Intuitive explanation of Poisson distribution

Question

I've seen the formula most commonly derived as a continuum generalization of a binomial random variable with large $n$, small $p$ and finite $\lambda = np$ yielding

$$ \lim_{n \to \infty} \binom{n}{x} p^x(1-p)^{n-x} = e^{-\lambda}\frac{\lambda ^ x}{x!}$$

It follows, from this derivation, that $$ \lim_{n \to \infty } = (1-p)^{n-x} = e^{-\lambda}$$ yields the probability of failing infinitely many times when the success rate is $\lambda$.
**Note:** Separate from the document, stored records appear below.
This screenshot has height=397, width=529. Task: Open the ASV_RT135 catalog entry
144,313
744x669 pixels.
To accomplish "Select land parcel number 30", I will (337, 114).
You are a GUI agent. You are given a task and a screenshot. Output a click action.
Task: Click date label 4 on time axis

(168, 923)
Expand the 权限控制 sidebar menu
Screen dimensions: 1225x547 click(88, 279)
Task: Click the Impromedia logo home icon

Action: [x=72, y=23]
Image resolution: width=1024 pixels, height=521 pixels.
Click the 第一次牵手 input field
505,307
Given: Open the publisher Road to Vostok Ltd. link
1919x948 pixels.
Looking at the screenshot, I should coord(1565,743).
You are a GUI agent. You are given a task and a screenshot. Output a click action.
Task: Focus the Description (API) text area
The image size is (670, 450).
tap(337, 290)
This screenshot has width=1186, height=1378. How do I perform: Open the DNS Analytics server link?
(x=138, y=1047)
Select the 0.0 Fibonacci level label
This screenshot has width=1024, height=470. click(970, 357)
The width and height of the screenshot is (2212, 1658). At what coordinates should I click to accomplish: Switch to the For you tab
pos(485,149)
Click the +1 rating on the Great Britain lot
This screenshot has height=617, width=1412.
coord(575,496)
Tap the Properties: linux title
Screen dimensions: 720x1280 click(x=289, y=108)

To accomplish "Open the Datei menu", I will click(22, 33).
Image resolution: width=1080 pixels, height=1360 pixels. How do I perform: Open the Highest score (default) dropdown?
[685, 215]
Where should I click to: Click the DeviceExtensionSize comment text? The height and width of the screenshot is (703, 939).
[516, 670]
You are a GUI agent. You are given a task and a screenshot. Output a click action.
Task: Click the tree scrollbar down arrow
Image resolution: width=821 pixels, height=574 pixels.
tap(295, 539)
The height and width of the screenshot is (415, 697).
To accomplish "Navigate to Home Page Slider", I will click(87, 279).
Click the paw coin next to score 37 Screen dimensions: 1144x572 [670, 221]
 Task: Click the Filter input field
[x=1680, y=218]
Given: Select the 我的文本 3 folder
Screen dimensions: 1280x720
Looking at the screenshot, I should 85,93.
However, from this approach, I could not grok the remaining term

$$\frac { \lambda ^ x } {x!} $$

Question

What insightful derivations (perhaps, from generalizations) of the Poisson random variable exist which leaves an intuition for each of the terms?

My Answer:

My answer, https://math.stackexchange.com/a/2727388/338817 comes from geometric approach to Gamma function intuition (https://math.stackexchange.com/a/1651961/338817) which I quote:

Note that $\frac{t^n}{n!}$ is the volume of the set $S_t=\{(t_1,t_2,\dots,t_n)\in\mathbb R^{n}\mid t_i\geq 0\text{ and } t_1+t_2+\cdots+t_n\leq t\}$

So you specifically want a sort of "combinatorial" interpretation of the expression $e^{-\lambda}\frac{\lambda^n}{n!}$, rather than just any intuitive explanation of the Poisson distribution? — Jack M, Mar 28 '18 at 23:19
@JackM, any precise intuition will help, not necessarily combinatorial — jaslibra, Mar 29 '18 at 03:02
You may find my explanation of the exponential distribution inspiring. The connection to the Poisson is that both the ED and PD are connected to the Poisson process - in the language of the linked answer, the Poisson is the distribution of the number of births in a given interval of time. This is a very different approach to the "limit of binomials" approach, however. — Jack M, Mar 29 '18 at 11:28
You say you want "precise intuition". That seems a bit contradictory; if an explanation is completely precise, then it's a proof (which may or may not be intuitive, depending on the reader). — tparker, Apr 06 '18 at 12:33
@tparker https://terrytao.wordpress.com/career-advice/theres-more-to-mathematics-than-rigour-and-proofs/, I think seek a post-rigorous understanding. — jaslibra, Apr 06 '18 at 20:27
https://blog.kalculate.ai/probability-and-statistics/poisson-distribution
is my take on this question. I spent a lot of time on this page and the linked pages trying to get a visual / combinatorial intuition for what was going on. I ended up turning my solution into a blog post geared toward those without much of a formal math background — David, May 13 '24 at 19:55
Keeling's notes here explain how Exponential random variable and Poisson random variable arise naturally when considering processes which are memoryless in waiting time, and the number of such events occuring in a fixed time interval respectively. — Venkata Karthik Bandaru, Dec 22 '24 at 00:29

jaslibra · Accepted Answer · 2018-04-11T21:52:29.207

Suppose $k$ successes occur in an interval $[0, t)$ and let their times be given by the $k$-tuple $(t_1, \dots, t_k), t_i \leq t$.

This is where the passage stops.